Als startopdracht voor Nederlands ga je drie dingen doen:
1. De planning doorlezen en in je eigen agenda zetten.
2. Een account maken in Blink.
3. Een leesboek uitzoeken.
Planning doorlezen en in je eigen agenda zetten
In het menu hiernaast zie je het kopje planning. Hierin heb ik een voorbeeldplanning voor je gemaakt en in het oranje zie je de dealines staan. Lees alles op deze pagina goed door en neem de planning over in je eigen agenda.
2. Vraag HGD om je Direct Code. Het is handig als je even langsloopt, want je code is maar 1 uur geldig. Je moet hem dus gelijk gebruiken.
3. Vul je Direct Code in op bovengenoemde website en maak een wachtwoord aan. Onthoud je Direct Code en wachtwoord goed, want hiermee log je steeds weer in.
4. Maak een knop op het startscherm van je iPad waarmee je snel naar Blink toe kunt gaan.
NB. Pas als jij een keer bent ingelogd, kan ik het werk aan jou koppelen. Je ziet dus eerst even geen werk klaarstaan in Blink. Ik werk dit elke dag bij.
Een leesboek uitzoeken
Lees 'Hoe kies ik een boek' onder 'Boeken lezen' in de quest. Snuffel rond op deze websites, maak een test en kies een boek. Geef je boek tijdens de blox door aan HGD.
Planning
Planning 4V periode 1
Het vak Nederlands bestaat uit lezen, schrijven en spreken. Je gaat met al deze vaardigheden aan de slag.
We werken deze periode voornamelijk in de online methode Blink. Je kunt inloggen met een inlogcode, deze krijg je in de eerste week van mij.
Als eindopdracht presenteer je een poster en je levert een mindmap in.
NB. BHVE staat voor het hoofdstuk ‘Begin van het einde’ in Blink.
Week
Nederlands
36 (2/9)
Startopdracht: Blink activeren (zie quest). Lees ook ‘Hoe kies ik een boek’ in de quest en maak een test/snuffel rond op de websites. Kies een leesboek voor periode 1.
37 (9/9)
- Bemachtig je boek en maak een leesplanning (zie quest).
- Maak in Blink ‘Mannentaal- en vrouwenpraat: Verschil mannen- en vrouwentaal analyseren’.
Let op, opdracht 3 doen we ook samen in de les.
38 (16/9)
- Lees in je leesboek.
- Maak in Blink ‘Mannentaal en vrouwenpraat: Publiek beïnvloeden met mannen- en vrouwentaal’.

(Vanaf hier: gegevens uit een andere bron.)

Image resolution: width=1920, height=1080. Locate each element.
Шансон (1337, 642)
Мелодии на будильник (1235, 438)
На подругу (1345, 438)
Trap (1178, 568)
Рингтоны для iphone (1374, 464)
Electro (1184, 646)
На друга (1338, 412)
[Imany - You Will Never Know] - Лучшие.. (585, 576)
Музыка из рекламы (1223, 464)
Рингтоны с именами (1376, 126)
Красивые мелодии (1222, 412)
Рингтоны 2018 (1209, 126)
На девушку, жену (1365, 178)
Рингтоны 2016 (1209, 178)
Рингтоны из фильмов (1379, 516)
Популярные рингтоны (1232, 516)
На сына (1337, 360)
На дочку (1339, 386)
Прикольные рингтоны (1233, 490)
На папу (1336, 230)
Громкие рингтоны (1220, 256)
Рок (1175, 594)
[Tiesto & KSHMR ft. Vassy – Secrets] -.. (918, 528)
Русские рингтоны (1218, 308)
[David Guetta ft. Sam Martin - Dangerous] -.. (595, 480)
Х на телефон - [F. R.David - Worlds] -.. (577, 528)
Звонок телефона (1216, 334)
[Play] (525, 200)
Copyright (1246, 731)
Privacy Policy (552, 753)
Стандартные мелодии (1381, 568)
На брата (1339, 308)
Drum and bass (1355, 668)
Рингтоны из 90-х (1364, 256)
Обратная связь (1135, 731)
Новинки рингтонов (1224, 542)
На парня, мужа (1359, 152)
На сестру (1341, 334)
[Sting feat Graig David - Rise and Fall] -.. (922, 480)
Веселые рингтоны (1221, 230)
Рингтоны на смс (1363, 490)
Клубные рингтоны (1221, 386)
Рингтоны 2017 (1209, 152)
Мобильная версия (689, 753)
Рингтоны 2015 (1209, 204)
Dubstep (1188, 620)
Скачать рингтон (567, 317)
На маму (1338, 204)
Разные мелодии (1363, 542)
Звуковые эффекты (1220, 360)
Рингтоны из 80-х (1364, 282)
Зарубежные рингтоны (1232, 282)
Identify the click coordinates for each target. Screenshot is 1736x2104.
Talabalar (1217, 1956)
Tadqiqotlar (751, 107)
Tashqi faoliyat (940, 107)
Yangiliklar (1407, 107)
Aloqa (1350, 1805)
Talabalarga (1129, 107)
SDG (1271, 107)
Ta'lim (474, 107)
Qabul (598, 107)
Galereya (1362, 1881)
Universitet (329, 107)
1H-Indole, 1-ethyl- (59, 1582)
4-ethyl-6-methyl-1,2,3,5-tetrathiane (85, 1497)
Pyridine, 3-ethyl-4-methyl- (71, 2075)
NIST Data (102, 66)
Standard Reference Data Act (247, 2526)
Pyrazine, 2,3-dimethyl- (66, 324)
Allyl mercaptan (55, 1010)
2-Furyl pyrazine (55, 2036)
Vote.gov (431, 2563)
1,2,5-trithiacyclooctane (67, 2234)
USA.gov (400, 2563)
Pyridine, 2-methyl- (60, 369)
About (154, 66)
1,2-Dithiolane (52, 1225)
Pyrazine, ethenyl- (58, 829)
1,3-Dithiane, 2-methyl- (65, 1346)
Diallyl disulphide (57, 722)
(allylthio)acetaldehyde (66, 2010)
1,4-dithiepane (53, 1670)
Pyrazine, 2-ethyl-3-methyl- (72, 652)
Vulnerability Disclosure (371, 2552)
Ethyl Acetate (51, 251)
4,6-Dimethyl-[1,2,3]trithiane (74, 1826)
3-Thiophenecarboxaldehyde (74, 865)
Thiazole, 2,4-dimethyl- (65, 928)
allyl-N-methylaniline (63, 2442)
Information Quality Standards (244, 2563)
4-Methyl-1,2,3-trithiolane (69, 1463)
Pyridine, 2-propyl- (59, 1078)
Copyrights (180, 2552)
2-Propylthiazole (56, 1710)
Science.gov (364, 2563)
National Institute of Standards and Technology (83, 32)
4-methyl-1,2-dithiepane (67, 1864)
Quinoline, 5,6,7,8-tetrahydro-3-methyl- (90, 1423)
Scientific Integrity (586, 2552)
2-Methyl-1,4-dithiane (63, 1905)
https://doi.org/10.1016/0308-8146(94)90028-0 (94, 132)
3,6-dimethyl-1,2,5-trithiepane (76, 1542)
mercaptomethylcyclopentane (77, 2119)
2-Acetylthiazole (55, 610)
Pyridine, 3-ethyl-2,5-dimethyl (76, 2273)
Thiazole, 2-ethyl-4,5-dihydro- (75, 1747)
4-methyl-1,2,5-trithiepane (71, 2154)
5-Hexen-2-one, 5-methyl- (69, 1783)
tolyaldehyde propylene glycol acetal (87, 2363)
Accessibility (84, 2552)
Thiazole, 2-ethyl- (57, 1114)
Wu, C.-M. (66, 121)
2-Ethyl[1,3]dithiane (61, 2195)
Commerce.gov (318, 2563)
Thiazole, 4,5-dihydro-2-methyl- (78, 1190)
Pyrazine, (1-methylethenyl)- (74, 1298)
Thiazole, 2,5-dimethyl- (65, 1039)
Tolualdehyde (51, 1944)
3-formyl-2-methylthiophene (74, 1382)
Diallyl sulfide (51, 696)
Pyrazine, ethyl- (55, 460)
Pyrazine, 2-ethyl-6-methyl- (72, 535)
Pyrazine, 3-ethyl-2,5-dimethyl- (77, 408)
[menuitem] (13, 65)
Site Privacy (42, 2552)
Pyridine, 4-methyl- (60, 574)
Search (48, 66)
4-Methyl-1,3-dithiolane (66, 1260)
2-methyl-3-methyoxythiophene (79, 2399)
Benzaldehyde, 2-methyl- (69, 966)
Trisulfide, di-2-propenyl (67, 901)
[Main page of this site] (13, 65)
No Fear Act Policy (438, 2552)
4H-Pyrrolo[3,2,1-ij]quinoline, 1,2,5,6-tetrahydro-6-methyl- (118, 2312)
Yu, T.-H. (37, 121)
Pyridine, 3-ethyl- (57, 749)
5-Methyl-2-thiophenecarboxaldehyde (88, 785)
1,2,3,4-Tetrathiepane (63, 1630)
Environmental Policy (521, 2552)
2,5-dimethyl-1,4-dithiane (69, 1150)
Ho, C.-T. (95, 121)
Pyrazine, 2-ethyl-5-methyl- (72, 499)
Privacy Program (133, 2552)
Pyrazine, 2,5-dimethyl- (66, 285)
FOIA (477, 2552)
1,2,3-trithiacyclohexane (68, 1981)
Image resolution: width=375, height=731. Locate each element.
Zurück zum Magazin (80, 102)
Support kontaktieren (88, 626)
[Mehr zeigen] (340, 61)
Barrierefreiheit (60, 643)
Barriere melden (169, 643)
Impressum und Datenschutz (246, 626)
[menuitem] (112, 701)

Opdracht 8 mag je overslaan.
39 (23/9)
- Lees in je leesboek.
- Maak in Blink ‘BHVE: Start’ en ‘BHVE Biohack: argumenten onderzoeken’.
Let op bij opdracht 6 en 7: je zoekt een ander groepje op en geeft elkaar feedback aan de hand van de opdrachten.
40 (30/9)
- Lees in je leesboek.
- Maak in Blink ‘BHVE Biohack: je mening onderbouwen met argumenten’.
Let op bij opdracht 12: deze sla je over. Je presenteert je poster in de laatste weken van de periode. Zie hiervoor 'Eisen presentatie' in de quest.
41 (7/10)
- Lees in je leesboek.
- Uitloop: posterpresentatie afmaken. Tips tijdens de blox.
42 (14/10)
- Lees in je leesboek.
- Posterpresentaties tijdens de blox
43 (21/10)
- Lees in je leesboek.
- Posterpresentaties tijdens de blox
44 (28/10)
Herfstvakantie
45 (4/11)
- Maak een mindmap bij je boek.
- Posterpresentaties tijdens de blox
We werken dit schooljaar met Blink. In de startopdracht heb je gelezen hoe je een account aanmaakt. Nadat jij je account hebt aangemaakt, kan ik er als docent materiaal aan koppelen.
Blink is een methode waarin je zelfstandig of in groepjes met Nederlands aan de slag kunt gaan. Je maakt opdrachten en kijkt ze na. De docent ziet in de online omgeving waar je mee bezig bent.
Deze periode werk je aan twee hoofdstukken:
- Buitenaards leven
- Medische innovaties
In de planning lees je wat je hiervan moet maken.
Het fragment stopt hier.